**BRIEF 1:** In the rows, from the start through the line containing "Looking at the screenshot, I should click(167, 159).", change "logo" to "icon" and give those lines back with nothing else altered.

-- start of PAGE --

# stuck in gear



## kgbmiker (Feb 15, 2013)

So this past weekend we had the BIG blizzard here in CT. After few hours of use it started to get stuck in gear, (wouldn't stop moving) I let it sit in the garage over night, seemed better next morning, but after a few hours of use started to stick again. Now it won't let go. Opened it up and the friction disc is in constant contact with the other disc. I can not figure this out, someone please help!! BTW, the drive lever is not too tight.


----------



## Shryp (Jan 1, 2011)

How old is it? I have a couple Ariens that were that way when I got them because the slide part that moves back and forth to engage the friction disc was gummed up. Lucky for me they were older so they had solid rods for linkages and I could manually pull the handle back up. It sounds like you are having similar problems, but since yours is a cable you can't just pull the handle back out.

Your other possibilities could be a broken or unhooked return spring or you are getting snow getting inside and icing something up.


----------



## kgbmiker (Feb 15, 2013)

3-4 yrs tops. 

It's been in the garage since Sunday, so there is no ice on it any more. I will check the springs, but the funny thing is that, visually, there is nowhere for it to drop in the front. the edge of the disk seems like its been grinding on something. there is only 1 spring that i can see in the back and I think it has something to do with the auger 

Thank you!


----------

-- end of PAGE --
-- start of EXTRACTED DATA --

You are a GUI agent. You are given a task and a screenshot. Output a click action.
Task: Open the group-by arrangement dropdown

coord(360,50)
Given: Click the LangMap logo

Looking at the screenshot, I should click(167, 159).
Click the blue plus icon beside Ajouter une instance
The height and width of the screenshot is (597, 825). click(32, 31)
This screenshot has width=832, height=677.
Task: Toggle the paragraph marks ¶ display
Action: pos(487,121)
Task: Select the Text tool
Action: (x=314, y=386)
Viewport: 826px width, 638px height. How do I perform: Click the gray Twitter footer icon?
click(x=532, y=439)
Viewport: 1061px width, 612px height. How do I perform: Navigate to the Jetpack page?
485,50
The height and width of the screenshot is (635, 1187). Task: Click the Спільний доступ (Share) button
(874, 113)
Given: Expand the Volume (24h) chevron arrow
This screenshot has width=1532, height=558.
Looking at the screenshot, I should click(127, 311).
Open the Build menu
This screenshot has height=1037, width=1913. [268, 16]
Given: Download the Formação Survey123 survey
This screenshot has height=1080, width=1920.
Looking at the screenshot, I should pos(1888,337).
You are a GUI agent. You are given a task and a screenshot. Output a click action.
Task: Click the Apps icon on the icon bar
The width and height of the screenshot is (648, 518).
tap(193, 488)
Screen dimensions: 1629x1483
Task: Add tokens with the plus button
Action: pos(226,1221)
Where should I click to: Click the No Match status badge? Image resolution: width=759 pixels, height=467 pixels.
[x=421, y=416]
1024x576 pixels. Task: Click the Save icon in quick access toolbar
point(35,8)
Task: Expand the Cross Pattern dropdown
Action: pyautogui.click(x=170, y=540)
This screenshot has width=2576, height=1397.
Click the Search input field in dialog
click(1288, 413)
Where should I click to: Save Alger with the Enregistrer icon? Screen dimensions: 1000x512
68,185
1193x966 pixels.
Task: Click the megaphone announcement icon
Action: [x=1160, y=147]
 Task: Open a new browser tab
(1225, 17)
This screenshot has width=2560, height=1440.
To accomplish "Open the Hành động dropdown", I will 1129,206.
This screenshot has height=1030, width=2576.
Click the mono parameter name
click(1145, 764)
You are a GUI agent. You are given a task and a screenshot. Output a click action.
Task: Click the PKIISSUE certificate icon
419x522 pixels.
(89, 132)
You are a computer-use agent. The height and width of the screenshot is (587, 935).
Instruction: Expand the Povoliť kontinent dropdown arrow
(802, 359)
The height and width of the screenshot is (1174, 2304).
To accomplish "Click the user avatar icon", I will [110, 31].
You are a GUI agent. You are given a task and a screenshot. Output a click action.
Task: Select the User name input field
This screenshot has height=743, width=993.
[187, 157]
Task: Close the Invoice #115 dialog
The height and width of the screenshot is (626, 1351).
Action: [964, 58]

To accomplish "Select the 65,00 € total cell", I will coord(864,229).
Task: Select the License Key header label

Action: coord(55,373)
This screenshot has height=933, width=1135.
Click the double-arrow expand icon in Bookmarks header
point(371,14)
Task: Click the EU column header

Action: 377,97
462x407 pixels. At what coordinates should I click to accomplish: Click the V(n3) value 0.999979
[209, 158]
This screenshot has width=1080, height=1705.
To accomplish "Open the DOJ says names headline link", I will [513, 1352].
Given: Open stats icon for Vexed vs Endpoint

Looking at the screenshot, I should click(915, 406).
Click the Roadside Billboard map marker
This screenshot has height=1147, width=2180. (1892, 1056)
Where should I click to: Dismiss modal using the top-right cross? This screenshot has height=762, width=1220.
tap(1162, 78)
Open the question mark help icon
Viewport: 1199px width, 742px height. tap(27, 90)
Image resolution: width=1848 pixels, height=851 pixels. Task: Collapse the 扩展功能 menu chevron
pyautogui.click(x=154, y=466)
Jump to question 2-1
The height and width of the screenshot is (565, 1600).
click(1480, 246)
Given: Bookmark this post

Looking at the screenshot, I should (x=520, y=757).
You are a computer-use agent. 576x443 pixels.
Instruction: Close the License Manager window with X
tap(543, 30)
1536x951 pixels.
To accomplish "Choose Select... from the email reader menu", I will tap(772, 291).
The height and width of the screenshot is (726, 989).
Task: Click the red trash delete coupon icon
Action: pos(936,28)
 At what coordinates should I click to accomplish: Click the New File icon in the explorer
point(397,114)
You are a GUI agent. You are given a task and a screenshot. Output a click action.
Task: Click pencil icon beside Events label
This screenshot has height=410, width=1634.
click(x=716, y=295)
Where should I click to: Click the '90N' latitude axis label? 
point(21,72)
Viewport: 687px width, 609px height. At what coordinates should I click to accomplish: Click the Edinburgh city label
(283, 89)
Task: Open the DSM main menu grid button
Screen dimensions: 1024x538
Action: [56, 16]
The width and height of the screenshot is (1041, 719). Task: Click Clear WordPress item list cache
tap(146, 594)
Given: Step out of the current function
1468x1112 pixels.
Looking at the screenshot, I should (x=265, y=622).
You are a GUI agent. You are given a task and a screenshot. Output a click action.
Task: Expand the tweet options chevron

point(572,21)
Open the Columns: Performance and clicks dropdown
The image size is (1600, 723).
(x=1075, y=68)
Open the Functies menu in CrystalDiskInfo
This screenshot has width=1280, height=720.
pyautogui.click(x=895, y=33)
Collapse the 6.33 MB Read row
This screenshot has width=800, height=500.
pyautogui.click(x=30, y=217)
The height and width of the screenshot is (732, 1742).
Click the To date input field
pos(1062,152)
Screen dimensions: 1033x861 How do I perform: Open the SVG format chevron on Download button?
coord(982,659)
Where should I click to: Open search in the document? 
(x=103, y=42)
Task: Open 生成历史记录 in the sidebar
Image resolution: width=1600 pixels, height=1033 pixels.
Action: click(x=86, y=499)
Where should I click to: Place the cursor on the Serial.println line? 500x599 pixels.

-- end of EXTRACTED DATA --

**BRIEF 2:** Do these statements agree with the stuck-in-gear thread? (a) The first poster says the drive lever is too tight. (b) The first poster's machine is at most 3-4 years old. (c) The Ariens machines Shryp describes used cables for their linkages.

**REPLY 1:**
You are a GUI agent. You are given a task and a screenshot. Output a click action.
Task: Open the group-by arrangement dropdown

coord(360,50)
Given: Click the LangMap icon

Looking at the screenshot, I should click(167, 159).

**REPLY 2:**
(a) No: "BTW, the drive lever is not too tight."
(b) Yes: "3-4 yrs tops."
(c) No: "they had solid rods for linkages"